If you aren't willing to move off 8.3 you might be able to ameliorate
the problem by reducing the volume of catalog changes, but that can be
pretty hard if you're dependent on temp tables.

            regards, tom lane

Re: long wait times in ProcessCatchupEvent()

От
Craig James
Дата:
On 12/29/10 6:28 AM, Julian v. Bock wrote:
> I have the problem that on our servers it happens regularly under a
> certain workload (several times per minute) that all backend processes
> get a SIGUSR1 and spend several seconds in ProcessCatchupEvent(). At
> 100-200 connections (most of them idle) this causes the system load to
> skyrocket. I am not really familiar with the code but my wild guess is
> that the processes spend most of their time waiting for spinlocks.
>
> We have reduced the number of connections as much as possible for now
> but it still makes up for roughly 50% of the total CPU time.  Has
> anyone experienced a similar problem?
>
> I can reproduce the issue on a test system with production data but it
> is not so easy to pinpoint what exactly causes the problem. The queries
> are basically tsearch2 full text searches over moderately big tables
> (~35GB). The queries are performed by functions which aggregate data
> from partitions in temporary tables, cache some data, and perform
> calculations before returning it to the user.
>
> The PostgreSQL version is 8.3.12, the test server has 8 amd64 cores
> and 16GB of ram. I experimented with shared_buffers between 1GB and
> 4GB but it doesn't make much of a difference. Disk IO doesn't seem to
> be an issue here.

This sounds like the exact same problem I had on Postgres 8.3 and 8.4:

http://archives.postgresql.org/pgsql-performance/2010-04/msg00071.php

Updating to Postgres version 9 fixed it. Here is what appeared to be the best analysis of what was happening, but we
neverconfirmed it. 

http://archives.postgresql.org/pgsql-performance/2010-06/msg00464.php

Craig


Re: long wait times in ProcessCatchupEvent()

От
Tom Lane
Дата:
Craig James <craig_james@emolecules.com> writes:
> On 12/29/10 6:28 AM, Julian v. Bock wrote:
>> I have the problem that on our servers it happens regularly under a
>> certain workload (several times per minute) that all backend processes
>> get a SIGUSR1 and spend several seconds in ProcessCatchupEvent().

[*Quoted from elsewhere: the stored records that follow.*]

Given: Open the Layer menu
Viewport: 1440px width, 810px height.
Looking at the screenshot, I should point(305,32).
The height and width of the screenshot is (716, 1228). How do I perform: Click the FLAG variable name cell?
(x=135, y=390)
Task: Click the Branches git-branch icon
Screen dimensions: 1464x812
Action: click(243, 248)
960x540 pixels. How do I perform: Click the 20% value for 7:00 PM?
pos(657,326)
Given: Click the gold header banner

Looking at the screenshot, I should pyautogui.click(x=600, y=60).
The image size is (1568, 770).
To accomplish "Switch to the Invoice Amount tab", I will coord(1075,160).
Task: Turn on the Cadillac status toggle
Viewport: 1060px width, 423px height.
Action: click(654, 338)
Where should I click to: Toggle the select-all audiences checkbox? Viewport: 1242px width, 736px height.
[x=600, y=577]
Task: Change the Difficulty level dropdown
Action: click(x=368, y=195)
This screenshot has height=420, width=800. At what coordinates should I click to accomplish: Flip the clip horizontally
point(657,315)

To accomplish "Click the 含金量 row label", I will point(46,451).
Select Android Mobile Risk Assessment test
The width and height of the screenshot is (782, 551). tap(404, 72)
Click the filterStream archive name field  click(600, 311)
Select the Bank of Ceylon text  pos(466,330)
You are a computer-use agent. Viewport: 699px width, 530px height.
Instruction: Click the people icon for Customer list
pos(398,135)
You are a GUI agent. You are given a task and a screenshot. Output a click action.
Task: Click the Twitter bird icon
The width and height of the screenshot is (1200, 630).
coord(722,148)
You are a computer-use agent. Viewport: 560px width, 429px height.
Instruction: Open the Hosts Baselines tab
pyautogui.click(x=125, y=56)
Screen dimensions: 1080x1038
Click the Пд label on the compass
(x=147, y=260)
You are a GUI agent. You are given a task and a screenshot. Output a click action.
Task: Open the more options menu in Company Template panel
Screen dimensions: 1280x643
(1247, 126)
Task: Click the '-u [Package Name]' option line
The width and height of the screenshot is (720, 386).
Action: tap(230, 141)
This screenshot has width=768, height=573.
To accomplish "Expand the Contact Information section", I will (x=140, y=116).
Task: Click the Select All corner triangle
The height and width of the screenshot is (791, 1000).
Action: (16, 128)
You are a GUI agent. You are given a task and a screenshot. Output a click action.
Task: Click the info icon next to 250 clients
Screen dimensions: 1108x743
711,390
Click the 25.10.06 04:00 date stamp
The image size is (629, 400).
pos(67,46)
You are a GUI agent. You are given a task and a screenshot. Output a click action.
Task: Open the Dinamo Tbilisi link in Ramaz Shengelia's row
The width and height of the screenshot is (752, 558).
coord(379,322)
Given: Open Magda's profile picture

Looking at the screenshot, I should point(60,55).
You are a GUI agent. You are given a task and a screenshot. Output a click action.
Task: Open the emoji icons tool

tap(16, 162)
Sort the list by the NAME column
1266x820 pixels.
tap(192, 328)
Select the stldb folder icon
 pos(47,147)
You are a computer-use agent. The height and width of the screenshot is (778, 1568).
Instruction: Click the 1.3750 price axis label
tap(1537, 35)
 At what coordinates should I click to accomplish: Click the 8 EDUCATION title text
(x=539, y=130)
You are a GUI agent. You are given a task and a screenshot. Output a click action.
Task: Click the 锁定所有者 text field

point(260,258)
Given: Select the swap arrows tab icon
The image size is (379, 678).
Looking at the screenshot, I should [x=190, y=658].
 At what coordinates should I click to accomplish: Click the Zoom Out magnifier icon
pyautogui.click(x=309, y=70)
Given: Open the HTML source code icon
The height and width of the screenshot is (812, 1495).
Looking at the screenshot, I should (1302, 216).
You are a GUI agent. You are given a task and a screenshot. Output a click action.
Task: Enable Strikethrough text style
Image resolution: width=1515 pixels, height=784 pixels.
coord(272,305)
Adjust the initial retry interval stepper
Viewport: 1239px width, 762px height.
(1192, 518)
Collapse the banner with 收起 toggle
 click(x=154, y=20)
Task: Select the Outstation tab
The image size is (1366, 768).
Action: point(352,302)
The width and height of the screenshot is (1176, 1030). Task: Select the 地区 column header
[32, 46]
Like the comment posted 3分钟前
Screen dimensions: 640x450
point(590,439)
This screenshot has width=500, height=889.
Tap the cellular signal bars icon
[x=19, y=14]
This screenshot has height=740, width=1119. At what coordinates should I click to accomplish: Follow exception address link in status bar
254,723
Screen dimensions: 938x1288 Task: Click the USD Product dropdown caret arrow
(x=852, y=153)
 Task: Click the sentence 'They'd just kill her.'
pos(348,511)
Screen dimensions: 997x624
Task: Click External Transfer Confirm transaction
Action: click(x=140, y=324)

> This sounds like the exact same problem I had on Postgres 8.3 and 8.4:

> http://archives.postgresql.org/pgsql-performance/2010-04/msg00071.php

> Updating to Postgres version 9 fixed it. Here is what appeared to be the best analysis of what was happening, but we
neverconfirmed it. 

> http://archives.postgresql.org/pgsql-performance/2010-06/msg00464.php

It happened for you on 8.4 too?  In that previous thread you were still
on 8.3.  If you did see it on 8.4 then it wasn't sinval ...

            regards, tom lane

Re: long wait times in ProcessCatchupEvent()

От
Craig James
Дата:
On 12/29/10 11:58 AM, Tom Lane wrote:
> Craig James<craig_james@emolecules.com>  writes:
>> On 12/29/10 6:28 AM, Julian v. Bock wrote:
>>> I have the problem that on our servers it happens regularly under a
>>> certain workload (several times per minute) that all backend processes
>>> get a SIGUSR1 and spend several seconds in ProcessCatchupEvent().
>
>> This sounds like the exact same problem I had on Postgres 8.3 and 8.4:
>
>> http://archives.postgresql.org/pgsql-performance/2010-04/msg00071.php
>
>> Updating to Postgres version 9 fixed it. Here is what appeared to be the best analysis of what was happening, but we
neverconfirmed it. 
>
>> http://archives.postgresql.org/pgsql-performance/2010-06/msg00464.php
>
> It happened for you on 8.4 too?  In that previous thread you were still
> on 8.3.  If you did see it on 8.4 then it wasn't sinval ...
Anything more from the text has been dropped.